3. Hieraus folgt, daß zwischen dem Steuergläubiger und dem Besitzunternehmen einerseits und dem Betriebsunternehmen andererseits -- ungeachtet der wirtschaftlichen Verflechtung -- zwei voneinander unabhängige, jeweils selbständig zu beurteilende Steuerschuldverhältnisse i. S. der §§37 ff. AO 1977 bestehen, mit der weiteren Konsequenz, daß beide Steuerrechtssubjekte auch hinsichtlich der Verwirklichung abgabenrechtlicher Tatbestände (§38 AO 1977) grundsätzlich streng auseinanderzuhalten sind: Das gilt für den Regelungsbereich steuerbegründender Normen (vgl. z. B. BFH-Urteil in BFHE 131, 388, BStBl II 1981, 39) prinzipiell in gleicher Weise wie für das Eingreifen steuervergünstigender (s. etwa BFH-Urteil vom 12. September 1991 IV R 8/90, BFHE 166, 55, BStBl II 1992, 347 m. w. N.) oder steuerbefreiender Gesetzesbestimmungen (BFH-Entscheidungen vom 13. Oktober 1983 I R 187/79, BFHE 139, 406, BStBl II 1984, 115; vom 12. November 1985 VIII R 282/82, BFH/NV 1986, 362; vom 17. Juli 1991 I R 98/88, BFHE 165, 369, BStBl II 1992, 246; vom 30. September 1991 IV B 21/91, BFH/NV 1992, 333).
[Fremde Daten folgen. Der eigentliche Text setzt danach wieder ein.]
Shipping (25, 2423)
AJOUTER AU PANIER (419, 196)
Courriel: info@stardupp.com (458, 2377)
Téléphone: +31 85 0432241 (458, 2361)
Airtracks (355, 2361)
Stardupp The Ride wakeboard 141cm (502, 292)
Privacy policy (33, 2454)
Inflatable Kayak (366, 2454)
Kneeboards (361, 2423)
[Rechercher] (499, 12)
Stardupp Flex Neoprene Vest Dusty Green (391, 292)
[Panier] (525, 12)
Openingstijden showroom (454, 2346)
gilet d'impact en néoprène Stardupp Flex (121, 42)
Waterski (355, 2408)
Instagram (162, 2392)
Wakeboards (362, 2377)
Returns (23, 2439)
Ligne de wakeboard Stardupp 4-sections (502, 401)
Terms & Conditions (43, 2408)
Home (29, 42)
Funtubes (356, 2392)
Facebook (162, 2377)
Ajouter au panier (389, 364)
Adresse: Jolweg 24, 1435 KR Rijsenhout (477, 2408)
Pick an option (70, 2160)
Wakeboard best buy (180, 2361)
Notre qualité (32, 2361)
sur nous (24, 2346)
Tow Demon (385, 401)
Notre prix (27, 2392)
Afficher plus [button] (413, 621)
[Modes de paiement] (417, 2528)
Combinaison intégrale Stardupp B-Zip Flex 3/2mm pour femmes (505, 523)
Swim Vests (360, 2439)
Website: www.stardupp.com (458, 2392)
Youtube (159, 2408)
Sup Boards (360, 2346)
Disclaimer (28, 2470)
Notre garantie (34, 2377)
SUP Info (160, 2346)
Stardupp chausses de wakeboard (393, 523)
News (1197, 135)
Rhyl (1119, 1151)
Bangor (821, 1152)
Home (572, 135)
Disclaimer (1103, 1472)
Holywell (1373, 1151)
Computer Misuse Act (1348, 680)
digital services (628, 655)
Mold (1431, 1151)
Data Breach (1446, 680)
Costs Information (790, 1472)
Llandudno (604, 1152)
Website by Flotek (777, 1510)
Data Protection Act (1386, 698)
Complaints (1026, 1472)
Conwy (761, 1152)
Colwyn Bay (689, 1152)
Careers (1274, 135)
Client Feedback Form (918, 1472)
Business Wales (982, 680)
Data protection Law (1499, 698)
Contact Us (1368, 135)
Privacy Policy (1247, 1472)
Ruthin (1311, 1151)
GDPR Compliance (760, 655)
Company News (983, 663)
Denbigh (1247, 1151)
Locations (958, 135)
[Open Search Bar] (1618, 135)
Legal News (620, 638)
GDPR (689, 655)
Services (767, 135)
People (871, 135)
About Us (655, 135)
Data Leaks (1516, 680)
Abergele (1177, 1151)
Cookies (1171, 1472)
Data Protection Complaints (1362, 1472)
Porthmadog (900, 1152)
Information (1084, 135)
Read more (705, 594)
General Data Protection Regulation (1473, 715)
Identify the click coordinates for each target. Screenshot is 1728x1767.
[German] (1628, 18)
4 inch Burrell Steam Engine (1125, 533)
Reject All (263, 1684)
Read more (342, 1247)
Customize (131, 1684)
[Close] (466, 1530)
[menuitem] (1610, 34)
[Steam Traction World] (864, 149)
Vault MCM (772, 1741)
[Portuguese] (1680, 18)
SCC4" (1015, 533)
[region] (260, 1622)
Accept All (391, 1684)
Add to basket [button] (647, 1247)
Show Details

4. Auf den Streitfall angewandt heißt dies, daß sich auf §3 Nr. 20 GewStG nur die die Alten- und Pflegeheime selbst betreibende GmbH, nicht aber die Antragstellerin berufen kann, deren Betätigung sich in qualifizierter Verpachtung erschöpft und damit die Voraussetzungen dieser Befreiungsvorschrift selbst nicht erfüllt (ebenso BFH in BFH/NV 1992, 333).
5. Daraus, daß im Investitionszulagenrecht in Fällen der Betriebsaufspaltung bisweilen auf die wirtschaftliche Einheit abgestellt wird (wie z. B. im Urteil in BFHE 176, 98, BStBl II 1995, 75; s. aber andererseits BFH- Urteil vom 22. Februar 1996 III R 91/93, BFHE 180, 293, BStBl II 1996, 428), können -- entgegen der Meinung des FG und der Antragstellerin -- schon wegen der speziellen Zwecksetzung und tatbestandsmäßigen Ausgestaltung des InvZulG keine allgemeinen, in Fällen der hier zu beurteilenden Art verwertbaren, Rückschlüsse gezogen werden.